[start EXTRACTED TEXT]

Aerial Surveillance Report for November 2022

Published on the 13th of January, 2023

November marked the beginning of the rainy season, which brought relief to a parched landscape – at least in certain areas. However with the rains came certain challenges as well, especially because they were not particularly widespread. This included an increase in Human-Elephant Conflict as a result of elephants wandering out of the Park in search of water and browse.

As is common at the end of a severe drought, the initial onset of the rains brings a sudden rush of wildlife emergencies. The change of weather and the sudden availability of fresh green food sometimes accelerates death in the weakest individuals. A total of four orphaned elephants were rescued in November. Additionally, four elephant carcasses - plus two sets of tusks - were discovered, all presumed to have died of natural causes. In the Lake Jipe area of Tsavo West National Park, which was hard hit by the drought, wildlife faced an additional threat; competition with illegally grazed livestock.

[end EXTRACTED TEXT]
[start DATASET CONTENT]

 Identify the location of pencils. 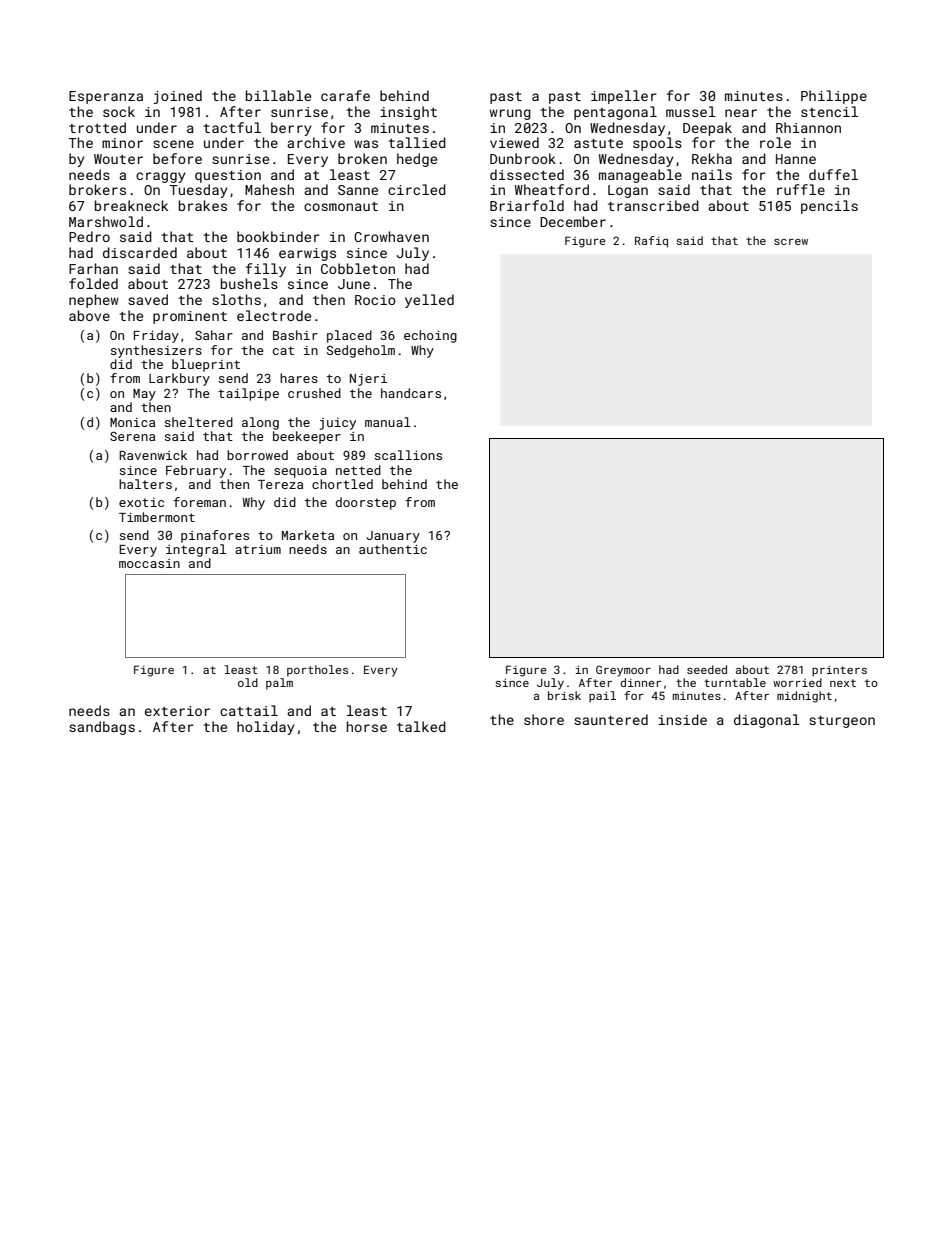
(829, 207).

[end DATASET CONTENT]
[start DATASET CONTENT]

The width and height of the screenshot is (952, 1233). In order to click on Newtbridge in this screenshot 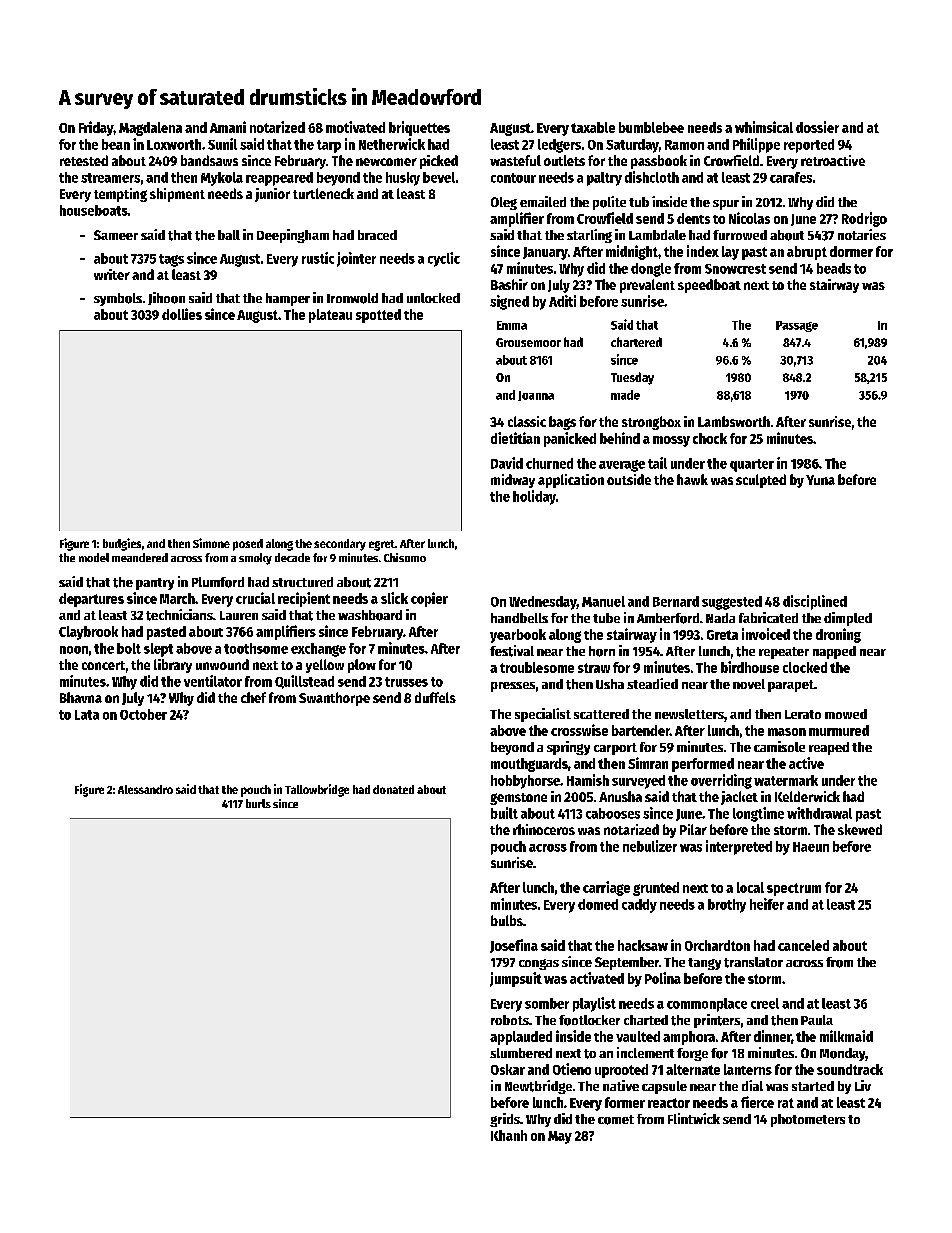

[end DATASET CONTENT]

* [PROMPT]:
In the aerial surveillance report above, reproduce word for word the passage starting at "Published on the" and ending at "water and browse.".

* [OUTPUT FOR THIS EXERCISE]:
Published on the 13th of January, 2023

November marked the beginning of the rainy season, which brought relief to a parched landscape – at least in certain areas. However with the rains came certain challenges as well, especially because they were not particularly widespread. This included an increase in Human-Elephant Conflict as a result of elephants wandering out of the Park in search of water and browse.